SUPPLIED RECORDS below:

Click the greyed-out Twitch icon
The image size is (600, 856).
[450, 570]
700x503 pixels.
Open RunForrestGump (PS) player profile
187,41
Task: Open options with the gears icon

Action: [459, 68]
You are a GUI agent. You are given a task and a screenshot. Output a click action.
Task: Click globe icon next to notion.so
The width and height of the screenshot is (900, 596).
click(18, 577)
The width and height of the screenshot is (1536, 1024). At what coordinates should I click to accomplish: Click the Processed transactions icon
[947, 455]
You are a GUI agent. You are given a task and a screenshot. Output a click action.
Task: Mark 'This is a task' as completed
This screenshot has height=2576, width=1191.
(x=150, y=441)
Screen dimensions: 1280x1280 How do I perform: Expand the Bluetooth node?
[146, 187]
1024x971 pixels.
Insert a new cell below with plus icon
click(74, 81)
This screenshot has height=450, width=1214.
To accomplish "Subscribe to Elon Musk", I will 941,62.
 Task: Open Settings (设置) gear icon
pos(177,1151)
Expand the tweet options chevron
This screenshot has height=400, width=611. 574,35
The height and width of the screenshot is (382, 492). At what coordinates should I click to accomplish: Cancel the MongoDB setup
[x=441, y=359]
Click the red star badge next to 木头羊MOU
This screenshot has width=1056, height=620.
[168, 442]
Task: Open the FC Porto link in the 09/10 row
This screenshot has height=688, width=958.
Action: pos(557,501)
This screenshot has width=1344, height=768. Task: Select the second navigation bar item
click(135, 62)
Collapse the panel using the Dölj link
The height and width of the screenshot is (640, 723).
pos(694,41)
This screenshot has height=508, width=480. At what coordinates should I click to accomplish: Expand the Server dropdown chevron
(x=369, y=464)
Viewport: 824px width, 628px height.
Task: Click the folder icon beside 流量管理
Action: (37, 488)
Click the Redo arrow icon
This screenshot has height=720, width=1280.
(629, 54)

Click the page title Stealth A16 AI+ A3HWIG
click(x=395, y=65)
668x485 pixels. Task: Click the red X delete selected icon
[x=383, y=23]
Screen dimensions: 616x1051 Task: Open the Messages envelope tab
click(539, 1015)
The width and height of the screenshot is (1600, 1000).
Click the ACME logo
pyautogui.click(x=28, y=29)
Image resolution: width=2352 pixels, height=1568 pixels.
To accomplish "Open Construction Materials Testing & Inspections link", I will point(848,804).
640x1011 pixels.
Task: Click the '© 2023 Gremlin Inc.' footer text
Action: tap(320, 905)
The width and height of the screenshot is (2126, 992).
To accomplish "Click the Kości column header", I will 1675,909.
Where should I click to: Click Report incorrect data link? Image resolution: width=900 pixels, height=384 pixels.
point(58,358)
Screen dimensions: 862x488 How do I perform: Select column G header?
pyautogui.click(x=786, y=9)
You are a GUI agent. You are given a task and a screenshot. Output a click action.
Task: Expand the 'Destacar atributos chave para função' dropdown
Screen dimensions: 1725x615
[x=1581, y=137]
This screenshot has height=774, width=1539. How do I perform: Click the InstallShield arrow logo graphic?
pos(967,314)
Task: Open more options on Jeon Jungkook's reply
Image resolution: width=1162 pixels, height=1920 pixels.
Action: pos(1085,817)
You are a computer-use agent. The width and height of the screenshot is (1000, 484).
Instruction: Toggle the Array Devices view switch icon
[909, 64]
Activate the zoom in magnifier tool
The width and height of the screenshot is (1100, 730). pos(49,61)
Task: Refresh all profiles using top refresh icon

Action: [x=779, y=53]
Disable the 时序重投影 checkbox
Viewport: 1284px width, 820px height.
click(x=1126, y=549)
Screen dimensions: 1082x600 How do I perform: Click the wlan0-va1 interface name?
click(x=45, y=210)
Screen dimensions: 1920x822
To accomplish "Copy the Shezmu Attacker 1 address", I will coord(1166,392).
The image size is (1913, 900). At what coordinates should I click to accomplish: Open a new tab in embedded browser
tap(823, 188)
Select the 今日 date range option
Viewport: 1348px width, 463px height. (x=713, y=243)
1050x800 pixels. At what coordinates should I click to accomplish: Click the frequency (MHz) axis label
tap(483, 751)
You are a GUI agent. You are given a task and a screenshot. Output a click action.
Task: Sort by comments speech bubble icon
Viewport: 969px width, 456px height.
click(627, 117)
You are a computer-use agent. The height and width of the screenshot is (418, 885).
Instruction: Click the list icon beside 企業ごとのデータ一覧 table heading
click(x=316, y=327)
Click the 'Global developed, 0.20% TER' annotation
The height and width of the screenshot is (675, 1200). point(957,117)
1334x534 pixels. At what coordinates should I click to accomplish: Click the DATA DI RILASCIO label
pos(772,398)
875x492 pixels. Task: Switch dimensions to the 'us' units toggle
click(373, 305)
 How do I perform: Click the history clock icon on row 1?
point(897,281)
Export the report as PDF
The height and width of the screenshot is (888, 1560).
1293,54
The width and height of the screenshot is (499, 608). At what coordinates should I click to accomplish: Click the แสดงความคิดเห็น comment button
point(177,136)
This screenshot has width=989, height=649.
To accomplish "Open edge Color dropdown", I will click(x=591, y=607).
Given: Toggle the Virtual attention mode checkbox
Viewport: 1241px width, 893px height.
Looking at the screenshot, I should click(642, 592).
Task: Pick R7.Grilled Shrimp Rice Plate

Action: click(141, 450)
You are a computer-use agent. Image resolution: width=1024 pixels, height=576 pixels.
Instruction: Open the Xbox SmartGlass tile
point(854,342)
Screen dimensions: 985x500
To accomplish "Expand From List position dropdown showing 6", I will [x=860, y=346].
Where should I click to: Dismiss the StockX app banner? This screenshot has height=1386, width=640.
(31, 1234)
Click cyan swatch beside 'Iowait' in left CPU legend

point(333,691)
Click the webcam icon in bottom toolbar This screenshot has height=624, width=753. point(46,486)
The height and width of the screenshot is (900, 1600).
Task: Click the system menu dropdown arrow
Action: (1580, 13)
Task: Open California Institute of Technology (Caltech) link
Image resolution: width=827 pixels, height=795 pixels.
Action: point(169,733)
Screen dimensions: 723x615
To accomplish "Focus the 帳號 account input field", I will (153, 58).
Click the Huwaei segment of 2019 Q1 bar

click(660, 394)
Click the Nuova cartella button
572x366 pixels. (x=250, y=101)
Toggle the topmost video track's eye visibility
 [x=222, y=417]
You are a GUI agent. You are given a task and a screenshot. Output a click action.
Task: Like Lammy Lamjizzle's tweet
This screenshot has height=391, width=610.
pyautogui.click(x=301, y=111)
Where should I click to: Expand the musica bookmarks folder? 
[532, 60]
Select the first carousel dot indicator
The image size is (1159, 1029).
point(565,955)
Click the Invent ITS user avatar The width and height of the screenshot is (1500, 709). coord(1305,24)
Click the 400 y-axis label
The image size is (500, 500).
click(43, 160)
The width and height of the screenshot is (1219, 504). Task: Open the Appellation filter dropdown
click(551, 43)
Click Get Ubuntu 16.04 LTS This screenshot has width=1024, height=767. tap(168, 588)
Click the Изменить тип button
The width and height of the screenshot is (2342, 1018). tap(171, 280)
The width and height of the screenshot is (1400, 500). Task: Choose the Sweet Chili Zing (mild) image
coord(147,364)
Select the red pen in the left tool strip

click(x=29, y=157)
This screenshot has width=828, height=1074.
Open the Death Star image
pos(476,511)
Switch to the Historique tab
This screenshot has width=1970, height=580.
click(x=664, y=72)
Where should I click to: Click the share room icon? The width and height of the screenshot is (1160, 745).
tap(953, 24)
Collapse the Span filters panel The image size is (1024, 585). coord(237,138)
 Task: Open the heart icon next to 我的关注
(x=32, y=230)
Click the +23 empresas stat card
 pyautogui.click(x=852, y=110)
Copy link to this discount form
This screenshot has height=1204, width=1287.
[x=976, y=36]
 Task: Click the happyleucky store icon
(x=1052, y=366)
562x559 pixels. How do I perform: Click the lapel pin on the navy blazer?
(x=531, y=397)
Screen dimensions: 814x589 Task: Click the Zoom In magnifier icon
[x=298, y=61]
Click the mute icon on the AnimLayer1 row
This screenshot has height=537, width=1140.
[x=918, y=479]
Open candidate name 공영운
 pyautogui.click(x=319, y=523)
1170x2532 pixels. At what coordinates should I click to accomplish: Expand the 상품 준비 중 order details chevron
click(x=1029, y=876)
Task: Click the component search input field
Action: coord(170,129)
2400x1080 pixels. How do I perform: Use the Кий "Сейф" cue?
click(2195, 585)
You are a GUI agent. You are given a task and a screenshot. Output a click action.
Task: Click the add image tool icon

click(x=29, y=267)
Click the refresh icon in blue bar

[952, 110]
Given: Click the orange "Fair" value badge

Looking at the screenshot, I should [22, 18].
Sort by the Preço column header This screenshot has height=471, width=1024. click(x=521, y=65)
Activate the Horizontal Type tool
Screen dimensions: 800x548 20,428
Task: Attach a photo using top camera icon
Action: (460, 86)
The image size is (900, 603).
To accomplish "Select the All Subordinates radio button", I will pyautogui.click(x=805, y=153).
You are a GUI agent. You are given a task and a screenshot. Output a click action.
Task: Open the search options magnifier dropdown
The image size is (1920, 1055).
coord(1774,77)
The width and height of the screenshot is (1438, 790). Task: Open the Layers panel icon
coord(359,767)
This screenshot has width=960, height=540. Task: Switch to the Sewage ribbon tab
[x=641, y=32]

End of SUPPLIED RECORDS.

**WHAT IS REQUIRED**
Give the number of lines in the material above that contain "computer", with no other words.

**RESPONSE**
3